Nascido em Buenos Aires, Boechat começou no jornalismo com uma grande escola: foi assistente do lendário colunista social Ibrahim Sued, nos anos 1970, pelo Diário Carioca. Trabalhou ainda nos jornais O Dia, O Estado de S. Paulo e Jornal do Brasil, além de O Globo, e vinha assinando uma coluna na Isto É. Acumulava na estante três prêmios Esso, um dos mais importantes do jornalismo nacional, e foi o jornalista mais premiado no prêmio Comunique-se.
Boechat estava dando uma palestra em Campinas, no interior do estado, na manhã desta segunda, e retornava a São Paulo, quando o helicóptero caiu em um trecho do Rodoanel que dá acesso à rodovia Anhanguera, na zona oeste de São Paulo. A BandNews vinha noticiando a queda do helicóptero e informando seus efeitos sobre o trânsito, sem saber que um dos passageiros mortos era seu âncora. Chegou inclusive a entrevistar um caminhoneiro que, emocionado, contou ter acelerado o caminhão ao ver a aeronave vindo abaixo, tendo escapado da queda do veículo.

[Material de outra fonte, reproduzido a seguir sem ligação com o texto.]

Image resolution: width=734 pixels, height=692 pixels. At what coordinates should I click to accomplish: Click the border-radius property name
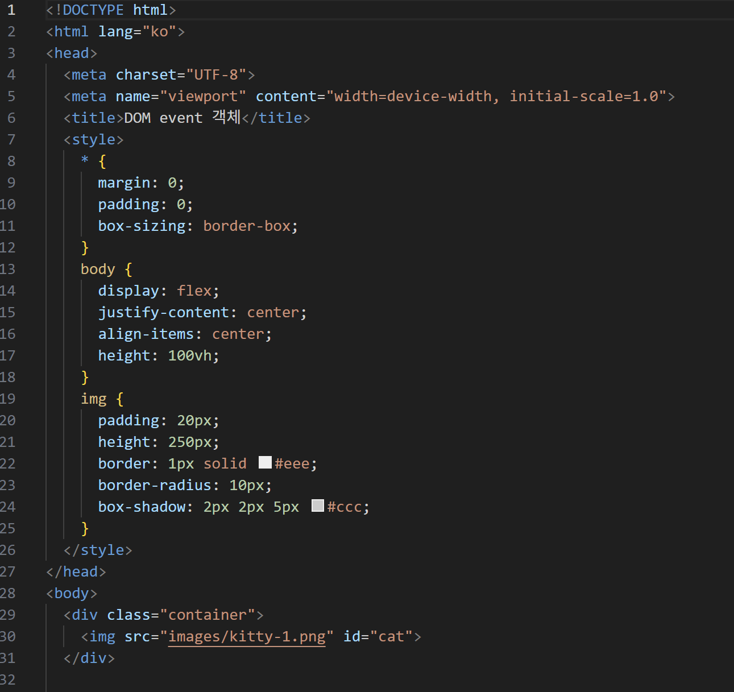tap(155, 485)
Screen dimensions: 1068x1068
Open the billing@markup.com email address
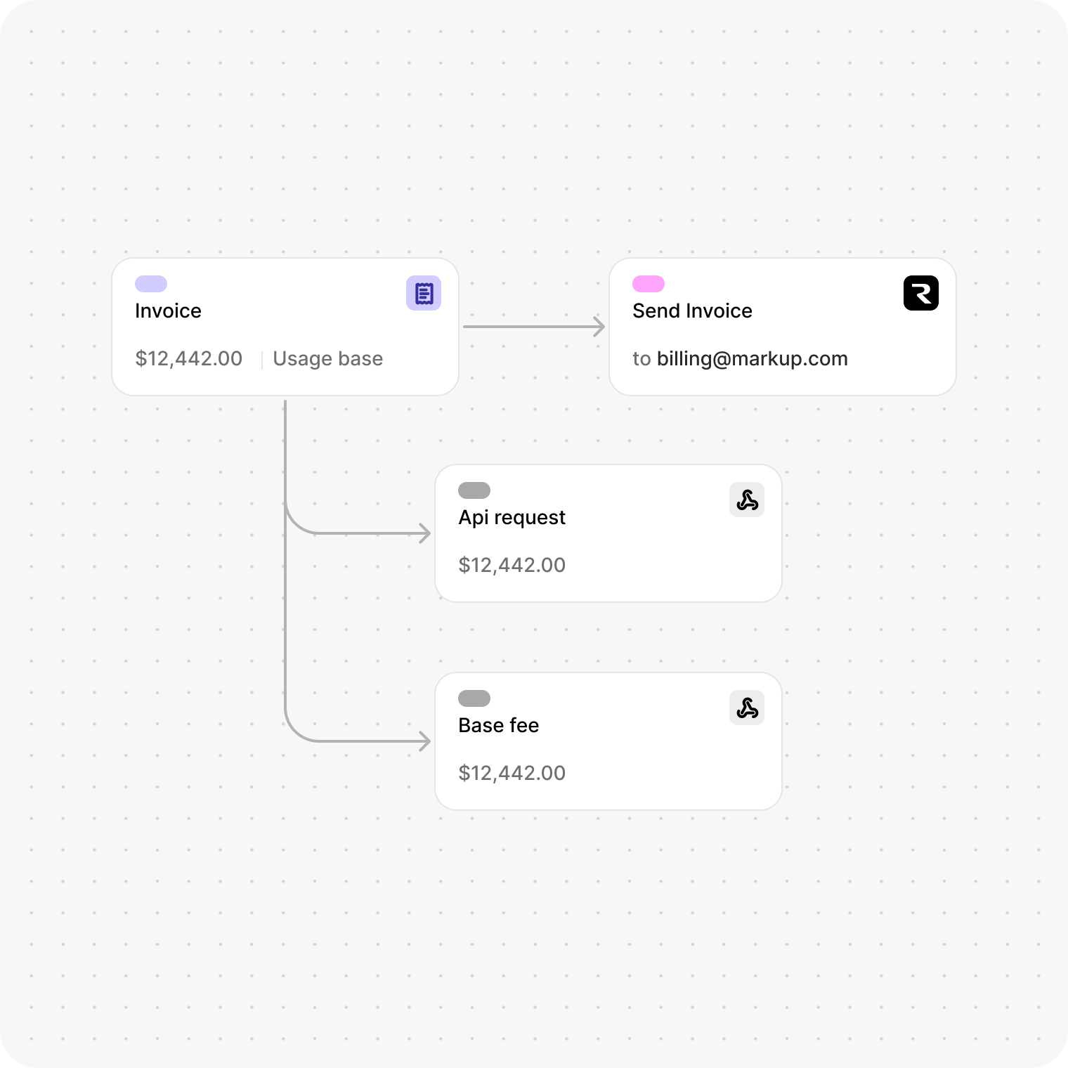752,359
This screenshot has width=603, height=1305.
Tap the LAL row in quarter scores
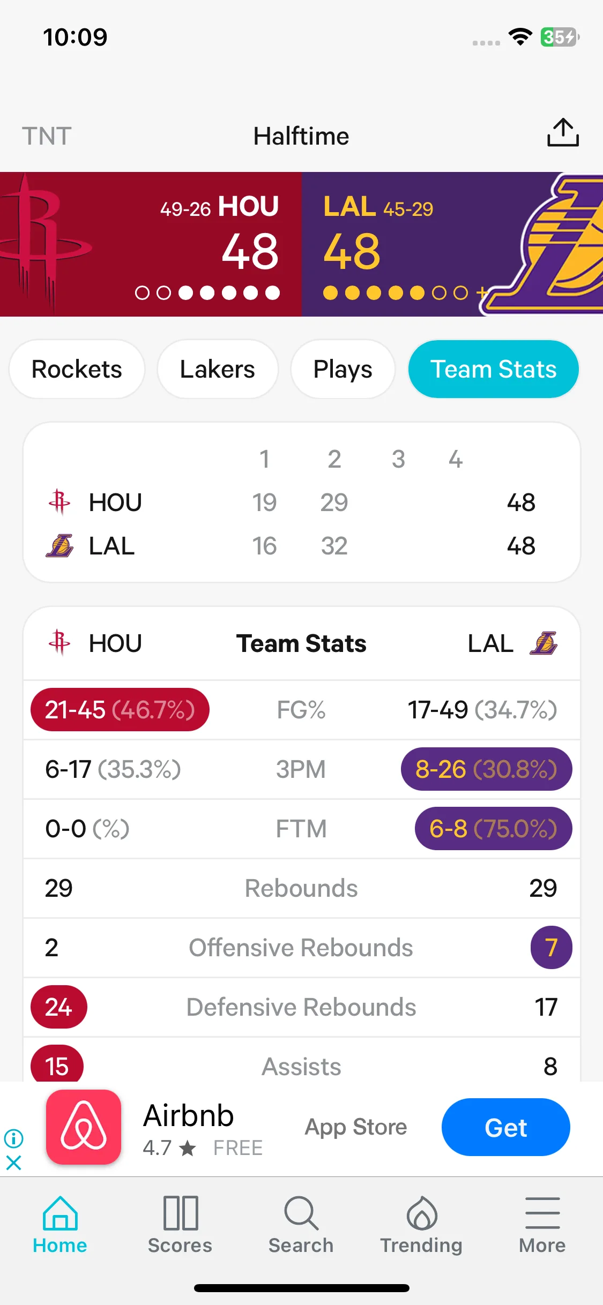(302, 546)
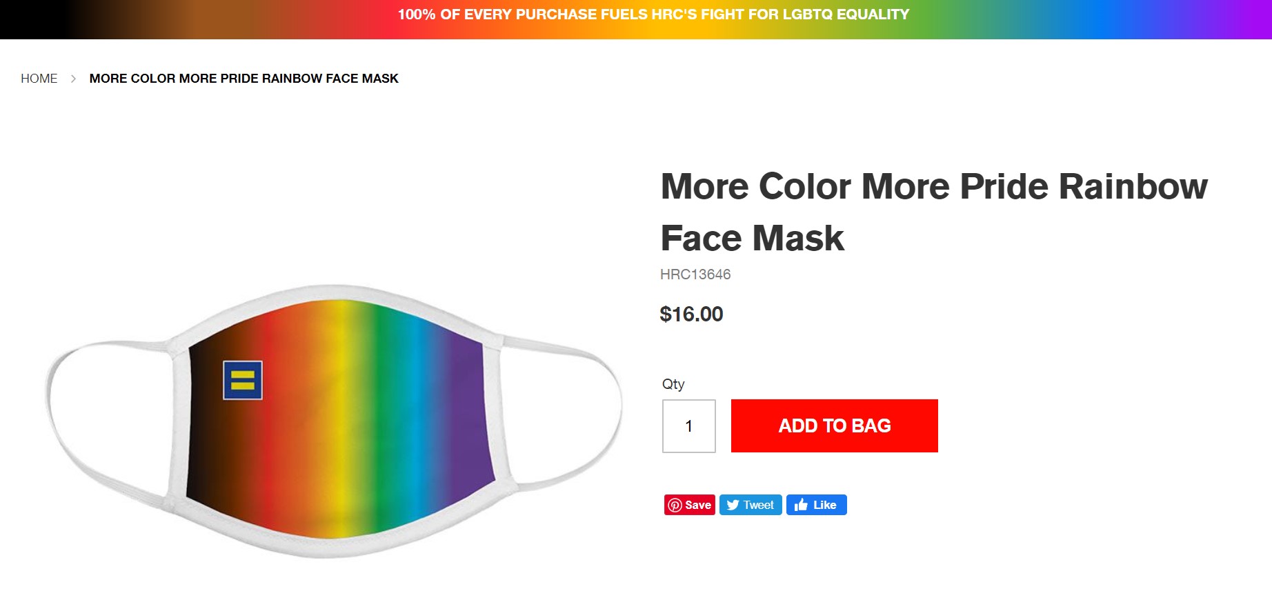
Task: Click the breadcrumb chevron arrow
Action: coord(73,79)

A morte foi anunciada por seu colega, José Luiz Datena, às 13h51, durante programação da TV Bandeirantes: “Com profundo pesar, desses quase 50 anos de jornalismo, cabe a mim informar a vocês que o jornalista, amigo, pai de família, companheiro, que na última quarta, que eu vim aqui apresentar o jornal, me deu um beijo no rosto, fingido que ia cochichar alguma coisa, e, no fim, brincalhão como ele era, falou: ‘É, bocão, eu só queria te dar um beijo’. Queria informar aos senhores que o maior âncora da televisão brasileira, o Ricardo Boechat, morreu hoje num acidente de helicóptero, no Rodoanel, aqui em São Paulo. Ele foi a Campinas fazer uma palestra e o helicóptero que ele estava não chegou ao seu destino, que era o heliporto da Band. Ele caiu no Rodoanel e bateu num caminhão e as pessoas, segundo informações iniciais, teriam morrido na hora”.
Boechat deixa seis filhos e sua “doce Veruska”, como se referia à mulher, frequentemente, nas manhãs da BandNews FM.